Hi,
We are currently developing an application where we have to copy 16384Bytes of data from shared memory (protected by a Messaging Unit) to "normal" memory. The copy process is executed by the M7 co-processor at 800MHz an takes:
- ~150us on a non-cacheable memory area (110MB/s)
- ~90us on a cacheable memory area (190MB/s)
- ~50-90us when using stack memory (200-400MB/s)
Since we are working on shared-memory, we are talking about non-cacheable memory and therefore it takes 150us. To make the process faster, we tried to use the Memory to Memory function of the Smart Direct Memory Access Controller (SDMA). But also with that one:
- 133us on non-cacheable memory area (124MB/s)
This is a little bit faster, but still not really faster than the standard memcpy on the M7 processor. At 800MHz on the SDMA this would also mean, that it takes at least 7 instructions per byte. Or if we assume that the SDMA uses 32bit transfer, we would talk about 29 instructions per transfer.
All the memory areas are aligned at 32Bytes.
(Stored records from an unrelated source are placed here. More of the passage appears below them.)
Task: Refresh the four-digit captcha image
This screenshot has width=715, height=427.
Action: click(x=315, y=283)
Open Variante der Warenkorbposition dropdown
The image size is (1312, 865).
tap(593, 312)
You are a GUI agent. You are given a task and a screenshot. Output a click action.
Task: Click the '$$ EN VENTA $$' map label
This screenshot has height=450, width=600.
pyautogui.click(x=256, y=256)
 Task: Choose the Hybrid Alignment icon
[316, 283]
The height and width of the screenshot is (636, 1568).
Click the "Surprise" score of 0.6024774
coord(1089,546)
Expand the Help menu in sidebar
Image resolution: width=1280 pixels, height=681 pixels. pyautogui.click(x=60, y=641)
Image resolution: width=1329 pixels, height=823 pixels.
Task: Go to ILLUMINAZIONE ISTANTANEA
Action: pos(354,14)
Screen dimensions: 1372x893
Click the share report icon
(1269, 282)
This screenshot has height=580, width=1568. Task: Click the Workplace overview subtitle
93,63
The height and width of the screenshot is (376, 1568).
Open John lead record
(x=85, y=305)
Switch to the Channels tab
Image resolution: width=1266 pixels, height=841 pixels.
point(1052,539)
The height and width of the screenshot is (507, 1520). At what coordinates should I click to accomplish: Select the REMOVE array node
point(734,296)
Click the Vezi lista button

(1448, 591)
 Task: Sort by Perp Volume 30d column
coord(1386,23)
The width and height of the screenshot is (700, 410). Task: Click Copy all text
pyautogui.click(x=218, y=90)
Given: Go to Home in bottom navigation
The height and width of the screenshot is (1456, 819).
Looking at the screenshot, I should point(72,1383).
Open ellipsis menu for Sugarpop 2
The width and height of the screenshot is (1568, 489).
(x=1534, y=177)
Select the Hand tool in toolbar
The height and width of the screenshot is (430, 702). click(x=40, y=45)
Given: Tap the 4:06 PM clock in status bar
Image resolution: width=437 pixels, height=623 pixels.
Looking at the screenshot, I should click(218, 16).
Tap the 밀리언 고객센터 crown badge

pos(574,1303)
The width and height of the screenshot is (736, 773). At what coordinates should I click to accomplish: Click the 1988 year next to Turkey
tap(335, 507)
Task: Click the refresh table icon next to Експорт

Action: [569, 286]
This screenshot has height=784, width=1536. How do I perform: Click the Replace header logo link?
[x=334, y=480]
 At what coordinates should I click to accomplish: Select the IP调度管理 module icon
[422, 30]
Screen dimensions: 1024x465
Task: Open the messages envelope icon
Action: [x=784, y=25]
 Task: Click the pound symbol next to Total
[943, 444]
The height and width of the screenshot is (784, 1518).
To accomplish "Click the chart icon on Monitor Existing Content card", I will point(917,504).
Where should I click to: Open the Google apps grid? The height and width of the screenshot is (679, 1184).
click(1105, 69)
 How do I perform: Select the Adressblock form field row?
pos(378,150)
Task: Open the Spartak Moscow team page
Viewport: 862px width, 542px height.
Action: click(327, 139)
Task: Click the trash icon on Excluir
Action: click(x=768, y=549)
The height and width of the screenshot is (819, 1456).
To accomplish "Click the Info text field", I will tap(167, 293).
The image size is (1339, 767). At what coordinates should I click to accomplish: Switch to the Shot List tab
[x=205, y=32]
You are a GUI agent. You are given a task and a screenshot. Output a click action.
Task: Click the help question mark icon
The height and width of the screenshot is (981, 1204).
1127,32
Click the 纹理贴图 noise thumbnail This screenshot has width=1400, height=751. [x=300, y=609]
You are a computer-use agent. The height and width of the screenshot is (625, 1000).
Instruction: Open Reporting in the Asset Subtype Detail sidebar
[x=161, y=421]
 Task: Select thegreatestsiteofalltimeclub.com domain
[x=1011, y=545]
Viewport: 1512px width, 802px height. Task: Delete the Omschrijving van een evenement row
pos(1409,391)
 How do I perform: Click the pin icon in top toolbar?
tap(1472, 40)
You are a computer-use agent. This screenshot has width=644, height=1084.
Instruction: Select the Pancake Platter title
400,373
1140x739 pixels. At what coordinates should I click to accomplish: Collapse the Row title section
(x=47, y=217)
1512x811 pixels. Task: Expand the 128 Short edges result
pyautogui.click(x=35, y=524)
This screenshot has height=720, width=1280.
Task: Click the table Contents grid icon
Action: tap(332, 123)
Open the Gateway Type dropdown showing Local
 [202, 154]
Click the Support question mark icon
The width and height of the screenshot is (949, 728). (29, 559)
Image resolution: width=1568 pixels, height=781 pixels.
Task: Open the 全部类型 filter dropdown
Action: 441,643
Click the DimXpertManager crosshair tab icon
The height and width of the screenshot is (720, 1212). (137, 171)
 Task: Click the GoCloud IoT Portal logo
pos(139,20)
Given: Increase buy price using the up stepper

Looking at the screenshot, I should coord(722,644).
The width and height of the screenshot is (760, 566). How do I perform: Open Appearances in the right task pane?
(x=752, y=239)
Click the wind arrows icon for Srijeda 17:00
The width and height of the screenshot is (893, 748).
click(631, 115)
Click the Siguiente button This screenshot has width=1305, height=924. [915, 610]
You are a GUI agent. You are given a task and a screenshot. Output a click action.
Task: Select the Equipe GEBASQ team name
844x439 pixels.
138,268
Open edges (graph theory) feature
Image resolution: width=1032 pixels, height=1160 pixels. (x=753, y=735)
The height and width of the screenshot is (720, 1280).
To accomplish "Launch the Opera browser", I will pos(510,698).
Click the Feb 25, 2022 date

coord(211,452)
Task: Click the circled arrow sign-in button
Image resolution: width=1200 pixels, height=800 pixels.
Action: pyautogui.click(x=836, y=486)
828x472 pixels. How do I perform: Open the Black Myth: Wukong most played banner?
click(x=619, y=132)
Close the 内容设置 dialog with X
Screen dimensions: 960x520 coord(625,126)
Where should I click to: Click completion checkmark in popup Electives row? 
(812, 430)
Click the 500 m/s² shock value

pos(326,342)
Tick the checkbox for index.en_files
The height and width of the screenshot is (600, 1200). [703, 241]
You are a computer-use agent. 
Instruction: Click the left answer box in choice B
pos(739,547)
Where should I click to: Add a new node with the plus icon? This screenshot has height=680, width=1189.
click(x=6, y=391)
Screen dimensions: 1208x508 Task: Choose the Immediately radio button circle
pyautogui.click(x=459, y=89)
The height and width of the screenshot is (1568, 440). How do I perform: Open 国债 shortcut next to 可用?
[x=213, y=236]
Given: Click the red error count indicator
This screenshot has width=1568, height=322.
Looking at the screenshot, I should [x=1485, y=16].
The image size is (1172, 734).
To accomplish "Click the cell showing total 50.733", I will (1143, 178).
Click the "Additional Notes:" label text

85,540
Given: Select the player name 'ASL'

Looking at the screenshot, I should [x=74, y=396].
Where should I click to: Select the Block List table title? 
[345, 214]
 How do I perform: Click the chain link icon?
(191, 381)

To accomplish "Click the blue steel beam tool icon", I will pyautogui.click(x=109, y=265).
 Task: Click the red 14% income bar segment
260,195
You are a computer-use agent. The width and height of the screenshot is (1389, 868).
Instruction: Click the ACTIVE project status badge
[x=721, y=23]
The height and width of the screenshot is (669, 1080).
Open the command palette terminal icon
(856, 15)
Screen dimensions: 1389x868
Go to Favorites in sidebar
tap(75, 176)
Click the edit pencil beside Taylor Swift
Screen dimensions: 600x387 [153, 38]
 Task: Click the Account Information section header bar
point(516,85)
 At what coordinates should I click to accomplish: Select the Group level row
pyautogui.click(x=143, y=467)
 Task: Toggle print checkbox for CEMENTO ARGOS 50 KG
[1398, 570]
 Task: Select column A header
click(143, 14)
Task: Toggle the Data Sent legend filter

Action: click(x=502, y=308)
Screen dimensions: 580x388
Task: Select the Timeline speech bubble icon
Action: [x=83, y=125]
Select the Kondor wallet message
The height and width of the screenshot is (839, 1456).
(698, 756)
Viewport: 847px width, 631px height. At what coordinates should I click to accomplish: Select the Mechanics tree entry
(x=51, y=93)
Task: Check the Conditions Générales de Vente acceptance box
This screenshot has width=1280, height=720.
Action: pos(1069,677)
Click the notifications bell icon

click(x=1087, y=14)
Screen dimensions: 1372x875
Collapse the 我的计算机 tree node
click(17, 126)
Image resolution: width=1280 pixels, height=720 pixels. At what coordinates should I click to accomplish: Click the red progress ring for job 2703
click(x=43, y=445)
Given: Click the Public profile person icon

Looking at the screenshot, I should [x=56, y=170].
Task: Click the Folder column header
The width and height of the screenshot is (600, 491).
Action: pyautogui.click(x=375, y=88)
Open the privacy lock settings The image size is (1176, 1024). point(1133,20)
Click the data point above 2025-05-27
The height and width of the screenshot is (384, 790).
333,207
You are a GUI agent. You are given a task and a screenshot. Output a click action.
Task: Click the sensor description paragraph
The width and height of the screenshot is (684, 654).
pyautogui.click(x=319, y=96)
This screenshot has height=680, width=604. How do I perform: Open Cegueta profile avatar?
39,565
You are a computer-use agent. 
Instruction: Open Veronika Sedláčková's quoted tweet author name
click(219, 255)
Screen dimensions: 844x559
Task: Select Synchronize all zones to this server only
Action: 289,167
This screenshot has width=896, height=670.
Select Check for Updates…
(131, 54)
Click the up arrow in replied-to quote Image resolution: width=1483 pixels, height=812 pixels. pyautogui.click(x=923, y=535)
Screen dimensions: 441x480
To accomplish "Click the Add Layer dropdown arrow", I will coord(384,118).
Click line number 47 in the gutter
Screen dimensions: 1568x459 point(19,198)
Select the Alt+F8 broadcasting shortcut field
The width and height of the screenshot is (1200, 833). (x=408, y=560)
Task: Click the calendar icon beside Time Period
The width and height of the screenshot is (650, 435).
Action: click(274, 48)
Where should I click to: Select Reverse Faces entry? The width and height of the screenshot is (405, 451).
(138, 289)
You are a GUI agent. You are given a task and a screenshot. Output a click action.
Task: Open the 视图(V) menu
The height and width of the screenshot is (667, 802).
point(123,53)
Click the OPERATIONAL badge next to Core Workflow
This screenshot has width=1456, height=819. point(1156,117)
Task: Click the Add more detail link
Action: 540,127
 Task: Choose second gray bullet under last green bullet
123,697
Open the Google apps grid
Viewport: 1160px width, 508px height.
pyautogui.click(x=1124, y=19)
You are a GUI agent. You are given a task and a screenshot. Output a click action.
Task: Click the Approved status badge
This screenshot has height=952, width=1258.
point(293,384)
Is there anything else which can be done to increase the SDMAs performance?
Used code:
sdma_handle_t g_SDMA_Handle = {0};
volatile bool g_Transfer_Done = false;
AT_NONCACHEABLE_SECTION_ALIGN(sdma_context_data_t context, 4);
AT_NONCACHEABLE_SECTION_ALIGN(uint32_t srcAddr[BUFF_LENGTH], 32);
AT_NONCACHEABLE_SECTION_ALIGN(uint32_t destAddr[BUFF_LENGTH], 32);
int main() {
...
SDMA_GetDefaultConfig(&userConfig);
userConfig.ratio = kSDMA_ARMClockFreq;
SDMA_Init(EXAMPLE_SDMAARM, &userConfig);
SDMA_CreateHandle(&g_SDMA_Handle, EXAMPLE_SDMAARM, 1, &context);
SDMA_SetCallback(&g_SDMA_Handle, SDMA_Callback, NULL);
SDMA_PrepareTransfer(&transferConfig, (uint32_t)srcAddr, (uint32_t)destAddr, sizeof(srcAddr[0]), sizeof(destAddr[0]),
sizeof(srcAddr[0]), sizeof(srcAddr), 0, kSDMA_PeripheralTypeMemory, kSDMA_MemoryToMemory );
SDMA_SubmitTransfer(&g_SDMA_Handle, &transferConfig);
SDMA_SetChannelPriority(EXAMPLE_SDMAARM, 1, 2U);
g_Transfer_Done = false;
uint32_t tStart = timerGetMicroSeconds();
SDMA_StartTransfer(&g_SDMA_Handle);
while (g_Transfer_Done != true){ }
int32_t timerDiff = timerDiffMicroSeconds(timerGetMicroSeconds(), tStart);
...
}